Mas a crise sanitária trocou as voltas a meio mundo e tem causado prejuízos aos vendedores de peixe do Mercado do Livramento, que falam em quebras na ordem dos 50% e até 70%. Não é o caso de Ana Paula, que até tem tido alguns dias melhores do que antes do covid-19, só foi apanhada na curva com este início de semana. E sem ter grande fé de que a procura aumente nos próximos dias: "Vem o feriado e a partir de quinta-feira vão fechar o concelho." "As famílias não se podem juntar para festejar", acrescenta Delcina Frazão, da pedra ao lado.

O que se passou nesta terça-feira Ana Paula não sabe exatamente - "hoje até dá para estar sentada". Na banca há peixe que mete cobiça: douradas que imaginamos escaladas na grelha ou no forno, peixe para uma bela caldeirada, tamboril para o arroz, pescada para cozer com legumes... Peixe não falta e imaginação também não, só faltam os clientes.

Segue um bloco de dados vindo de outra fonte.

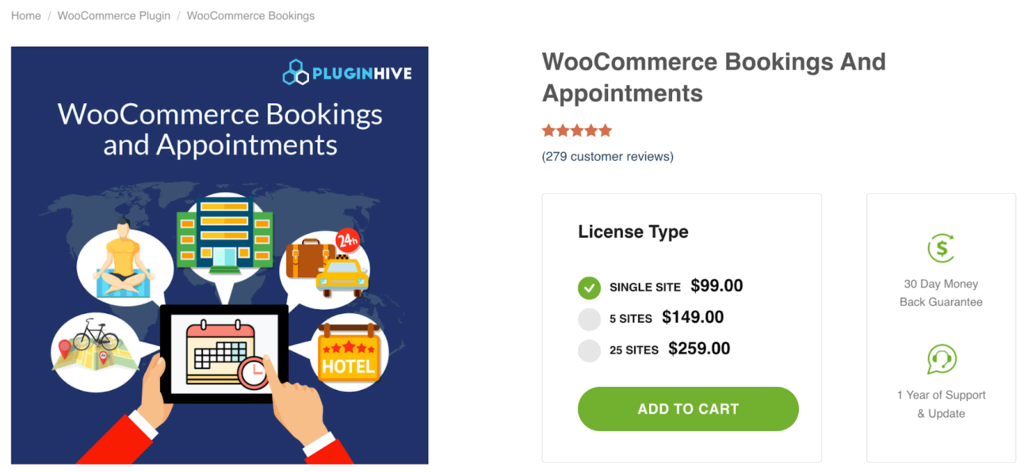Click the taxi and luggage icon
Viewport: 1024px width, 472px height.
click(323, 263)
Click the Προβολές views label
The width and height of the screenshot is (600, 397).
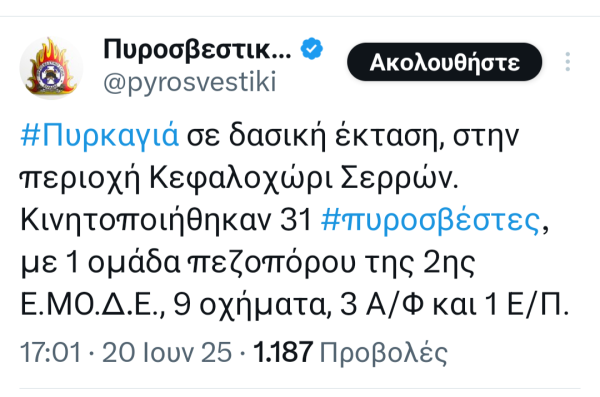click(383, 353)
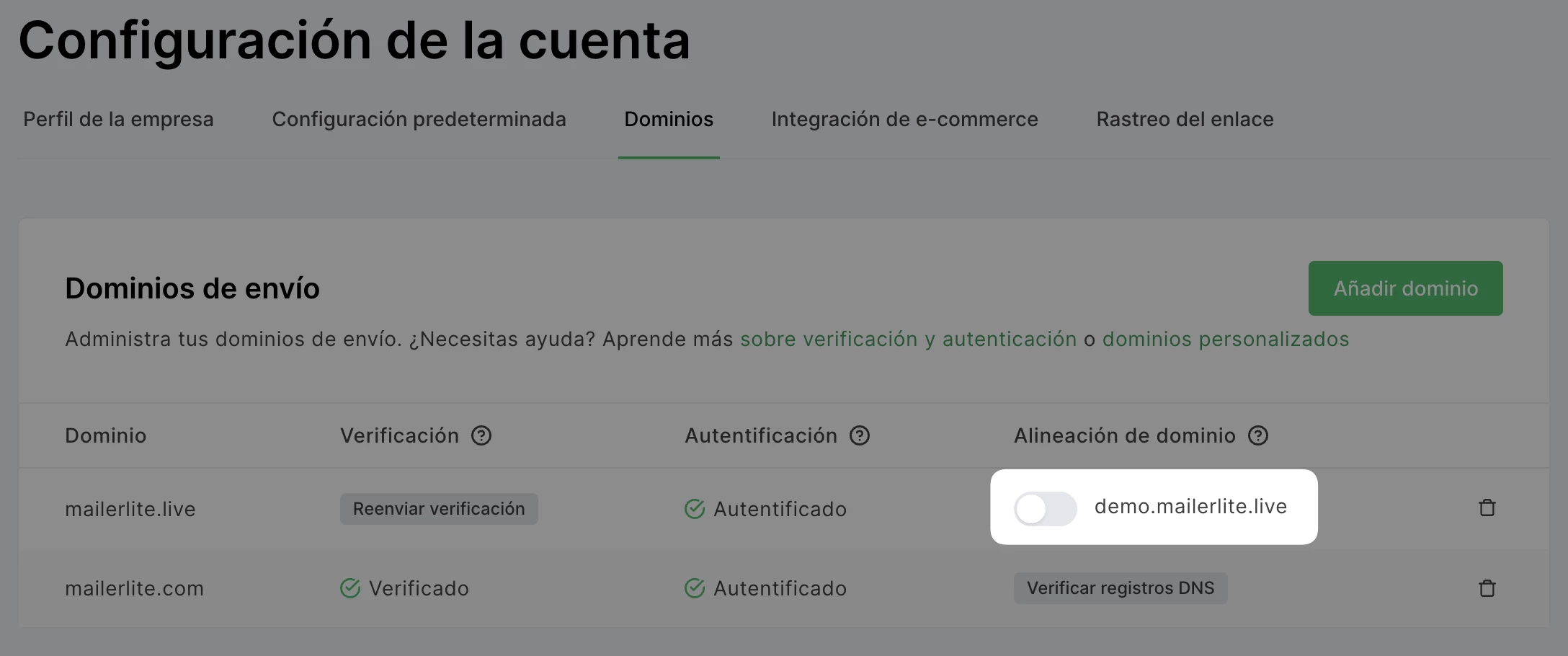Select the Dominios tab
Image resolution: width=1568 pixels, height=656 pixels.
pyautogui.click(x=669, y=120)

E porque é que o negócio estava a correr melhor do que antes da pandemia do novo coronavírus? Uma das razões, explicam as duas peixeiras, é que os clientes não compram só para si, levam para os pais e para os sogros. Mas há outra, no ver de Ana Paula: "A procura tem que ver com os restaurantes estarem fechados. Não comem lá, comem em casa!"

Olha-se para o mercado e sente-se falta do habitual ruído de fundo, dos pregões, das conversas dos fregueses. Nos corredores com pedra da calçada anda-se tranquilamente, muito diferente dos dias em que se circula aos encontrões. A distância de segurança nem sempre é cumprida e nem toda a gente traz máscaras ou luvas, mas ainda assim há muita gente que se tenta proteger.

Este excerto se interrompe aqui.